Though the first reference in Google using the word “repliKate” appeared a mere six weeks after Prince William and Kate’s 2011 wedding, interest in repliKating really surged after George’s christening in 2013, OBrien reports. “Kate was on maternity leave so royal news was quiet,” she says. “All we could do was repliKate.” According to OBrien and other repliKaters, the phenomenon has only grown more popular.
It’s a communal online hunt that starts the minute Kate steps out in public. A dedicated coterie of fans identify every part of a royal outfit, track down where to buy the pieces, then figure out how to get the same look for less. “There are a lot of people tweeting ideas. ‘Have you seen this one? What do you think about this one?’ ” says OBrien. “If there is a peek of chiffon, we start wondering what chiffon dress it is.” Often, they will have IDs for every part of her outfit—from hat to shoes—as well as where to get repliKated versions, before the real Kate has left the event.
The duchess still wears in public the off-the-rack, reasonably priced outfits that used to dominate her wardrobe. But now she often wears expensive items, such as custom-made coats by Alexander McQueen that are well out of the budgets of fans, which has fuelled the demand for knock-offs. Anna Nowok’s first Kate-inspired purchase was a pair of citrine drop earrings. The popular and prolific Polish blogger had a friend make a $200 version; the original Kiki pair retails for $800. Nowok’s My Small Obsessions Facebook page is a clearing house for images and links to scores of repliKates, including many of the 120 items she’s collected. On What Would Kate Do? there are regular “my royal closet” posts by contributors revelling in their own “royally inspired” wardrobes.
The phenomenon isn’t restricted to Kate; it has now spread to Europe’s stylish royal women. Nowok also tracks down the increasingly fashionable stylings of Sophie, countess of Wessex, who has been spotted in Burberry and Armani lately. And on her Style of Mary blog, dedicated to Denmark’s crown princess, Danish royal-watcher Henriette Schmidt shares her finds.
A large part of the appeal is that today’s royal women actually have public personas that are less outsize, and less carefully managed, than those of Hollywood actresses. “Celebrities usually wear freebies and don’t do any good. I need someone who will inspire me,” Nowok says. “People have become tired of the over-the-top, almost naked, blinged-out celebs,” says Susan Kelley of the authoritative What Kate Wore site. The likes of Taylor Swift and Jennifer Lopez may be fun to watch, but few of us would want to wear their clothes, or could get away with doing so.
Royalty’s more conservative outfits, on the other hand, can help fans define their personal style, Kelley believes.
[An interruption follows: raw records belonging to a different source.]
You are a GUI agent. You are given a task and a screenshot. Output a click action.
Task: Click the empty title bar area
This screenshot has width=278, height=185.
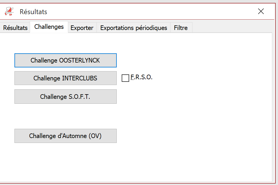point(151,11)
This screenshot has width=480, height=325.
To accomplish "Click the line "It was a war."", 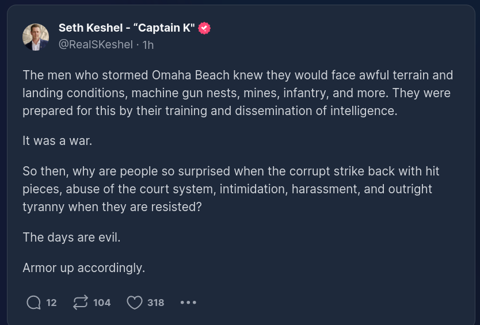I will (x=57, y=141).
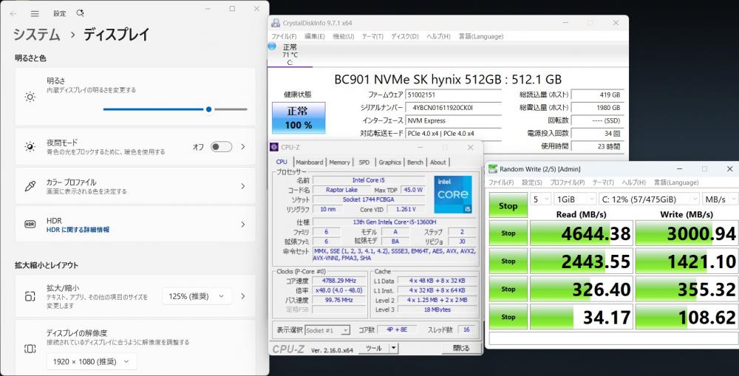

OBrien has bought a lot of repliKated jewellery because the style is both versatile and functional. And for businesses, teasing a royal connection, however tenuous, is good for the bottom line. Macy’s offered a “Kate trench coat” for $360, a far cry from the $3,300 original from Temperley London, What Kate Wore reported.
OBrien doesn’t see the trend waning. After all, there is a precedent. Princess Di’s fashions were tracked for nearly two decades. But living in the social media era, RepliKaters just work faster and more collaboratively as Kate’s royal duties, and wardrobe, grow.